Port de transbordement d'Auquereau

Les trois hommes venaient de descendre du transport civil. Ils avaient attendu que la majorité de la foule en sorte afin de ne pas se perdre dans la masse. Si quelques personnes les regardaient, aucune n'avait essayé de les approcher ou de leur parler. Certains évitaient même de les croiser et s'écartaient à leur passage. Comme tous les autres, ils prirent les grandes plateformes qui permettaient d'accéder aux villes souterraines.
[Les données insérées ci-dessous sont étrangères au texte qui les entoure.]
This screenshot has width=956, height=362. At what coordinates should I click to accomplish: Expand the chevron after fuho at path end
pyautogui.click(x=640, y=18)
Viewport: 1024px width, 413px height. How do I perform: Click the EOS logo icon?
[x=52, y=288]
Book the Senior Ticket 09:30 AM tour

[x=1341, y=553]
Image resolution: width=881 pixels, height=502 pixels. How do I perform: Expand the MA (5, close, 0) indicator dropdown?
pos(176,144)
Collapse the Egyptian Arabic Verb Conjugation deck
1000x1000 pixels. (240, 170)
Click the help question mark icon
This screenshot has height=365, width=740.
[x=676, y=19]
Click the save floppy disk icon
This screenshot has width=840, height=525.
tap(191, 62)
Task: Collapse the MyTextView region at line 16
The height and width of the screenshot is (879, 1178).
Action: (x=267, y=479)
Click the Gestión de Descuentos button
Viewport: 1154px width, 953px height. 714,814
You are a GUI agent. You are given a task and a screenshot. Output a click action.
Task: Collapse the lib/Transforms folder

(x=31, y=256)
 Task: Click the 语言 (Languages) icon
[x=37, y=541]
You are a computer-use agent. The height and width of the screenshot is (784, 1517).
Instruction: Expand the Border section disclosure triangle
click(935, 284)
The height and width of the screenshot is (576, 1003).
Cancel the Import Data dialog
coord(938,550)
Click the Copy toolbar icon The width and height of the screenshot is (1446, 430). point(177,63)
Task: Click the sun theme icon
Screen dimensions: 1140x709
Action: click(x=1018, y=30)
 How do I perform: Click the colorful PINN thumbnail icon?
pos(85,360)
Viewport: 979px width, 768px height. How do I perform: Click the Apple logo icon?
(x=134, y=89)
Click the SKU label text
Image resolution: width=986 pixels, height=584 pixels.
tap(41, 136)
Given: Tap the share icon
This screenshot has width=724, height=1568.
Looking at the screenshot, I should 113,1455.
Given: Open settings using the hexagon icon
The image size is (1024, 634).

Chaque grande ville possédait son port à la surface, puis un réseau de galeries et de transports sur rails pour relier les plus petites ou les sites de productions. Henri les guida et héla un transport sur demande. Plusieurs badauds en profitèrent et purent également monter. Il échangea avec plusieurs personnes dans le véhicule, dont l'expression changeait lorsqu'il se mettait à parler leur langue. Hanrel, souriant, observait cela avec grand intêret.

« Alors capitaine, ces Terriens discutent et vous ne savez pas ce qu'ils disent ?

-Absolument rien. Pour être honnête, je parle plusieurs langues, mais je n'ai jamais réussi à comprendre la sienne.

-Incroyable ! »

Les gens aux côtés d'Henri se mettaient à rire tandis qu'il pointait du doigt ses deux camarades. Si cela amusait Hanrel, c'était moins le cas de Tenson. Il repensait au fait que ces personnes devaient être abandonnées. Leur rire tranchait radicalement avec les mines lugubres qu'ils affichaient en entrant dans le transport. Il se demandait combien de fois ils en avaient l'occasion. La plupart des soldats prenaient de la distance avec leur vie passée et ne gardaient contacts qu'avec un cercle très proche. Pourtant, le lieutenant semblait parfaitement à l'aise : il rappelait sans le vouloir à son supérieur qu'ils étaient égaux avec cette masse anonyme. Après un bon moment, le véhicule se mit à ralentir et arriva dans un grand couloir gris. Cela ressemblait à une petite gare, avec quelques quais mais toujours de nombreuses personnes. Ils en descendirent et marchèrent vers l'adresse qui était donnée. L'endroit n'était pas grand. Ils se firent confirmer le passage par quelques locaux, car l'intégralité du chemin ne figurait pas sur la tablette. Devant une porte métallique, il frappèrent deux fois. Le lieutenant Henri demanda :

« Comment s'appelle votre homme ?

-Selon mes données, Hitok Vanare. »

La porte finit par s'ouvrir, et un homme assez âgé apparut. Il regarda étrangement les trois militaires et Henri prononça le nom. Il n'y eut aucune réaction. Il tenta donc de lui expliquer en montrant le Martien, expliquant probablement le lien entre les deux.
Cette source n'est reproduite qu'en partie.